Le han dado cinco panes y dos peces, y han visto cómo los multiplicaba para doce mil personas y quizá más. Pero todavía se resisten a obedecerle: debe obligarlos a subir a la barca y a precederle a la otra orilla. No quieren separarse de él, y no entienden cómo hará, sin barca y con toda esa multitud. Pero finalmente ceden y se embarcan. Jesús quiere estar con la gente sin intermediarios, decirles algunas palabras, lanzarles miradas y bendiciones, hacer curaciones que no están escritas en el Evangelio. Luego, quiere recuperar ese deseo de oración y soledad con el Padre, para meditar sobre la muerte de Juan y el milagro recién hecho, con el que prepara a sus discípulos a consagrar y distribuir su cuerpo y su sangre, convertidos en alimento y bebida en la Eucaristía, y a su pueblo para recibirlo en la fe. Y porque el día está lleno de gente, busca la noche.

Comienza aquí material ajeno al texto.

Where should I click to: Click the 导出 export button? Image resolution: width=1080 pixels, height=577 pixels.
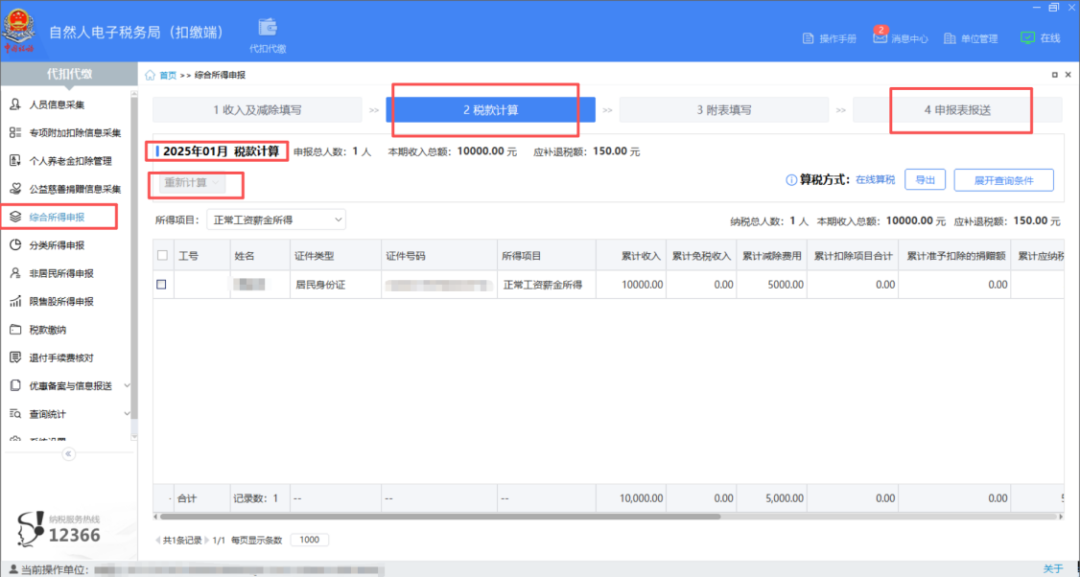pyautogui.click(x=925, y=180)
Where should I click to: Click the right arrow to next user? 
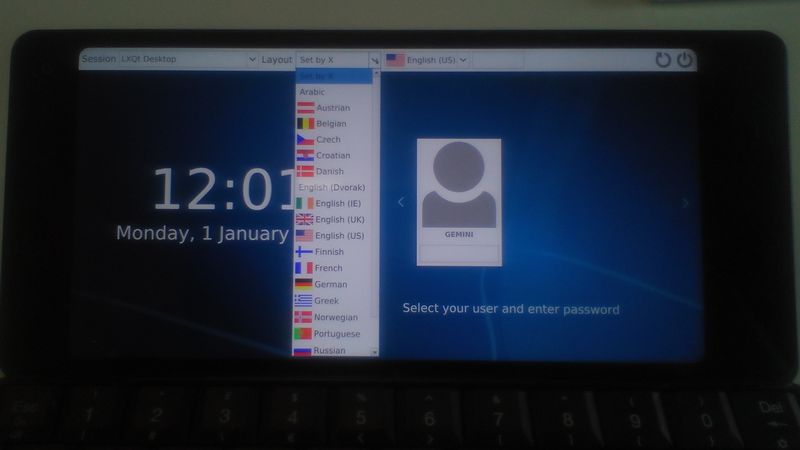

Sube al monte, que es su pasión: soledad y, hasta que hay luz, quiere tener a la vista la barca de los suyos que no logran llegar a la otra orilla. Se fatigan a causa del viento contrario. Reza por ellos y por la barca de su Iglesia. La ve en la historia, agitada por las olas y el viento contrario. Padre, “no ruego sólo por éstos, sino por los que van a creer en mí por su palabra” (Jn 17, 20). Pero no corre a ayudarlos. Deja que la experiencia de su impotencia y de la necesidad que tienen de Él penetre en sus corazones. Va, después de varias horas, hacia el final de la noche, caminando sobre las aguas. Nunca han visto a un hombre caminar sobre las aguas, ni a un fantasma. Y, sin embargo, es más fácil para ellos pensar en un fantasma que los asusta, que creer que aquel que multiplica panes y peces tiene el dominio de Dios sobre las cosas que ha creado. Y que puede mandar a las aguas que lo sostengan, porque quiere alcanzarlos y ayudarles.

Escuchan las palabras que Jesús dice siempre en su iglesia, para disipar fantasmas: “Tened confianza, soy yo, no tengáis miedo”. Pedro, en una mezcla continua entre fe y dudas: “Señor, si eres tú, manda que yo vaya a ti sobre las aguas”. También un fantasma puede decir “ven”, y aún así, Pedro va. Le cree, acoge la invitación a no tener miedo. Luego, el rumor del fuerte viento anula las palabras de Jesús y el miedo vuelve a vencer. Aún así, cree que es Jesús y que lo puede salvar, y dice palabras que son ancla de salvación para todos: “¡Señor, sálvame!”. Jesús le agarra de la mano. Pedro tiene fe, pero poca: “¿Por qué has dudado?”. Así quitó la fiebre a su suegra, y volvió a dar la vida a la hija de Jairo. Pedro aprende la lección, y después de Pentecostés hará como Jesús, cogerá la mano derecha del tullido de nacimiento, que “en el nombre de Jesucristo” comenzará a caminar.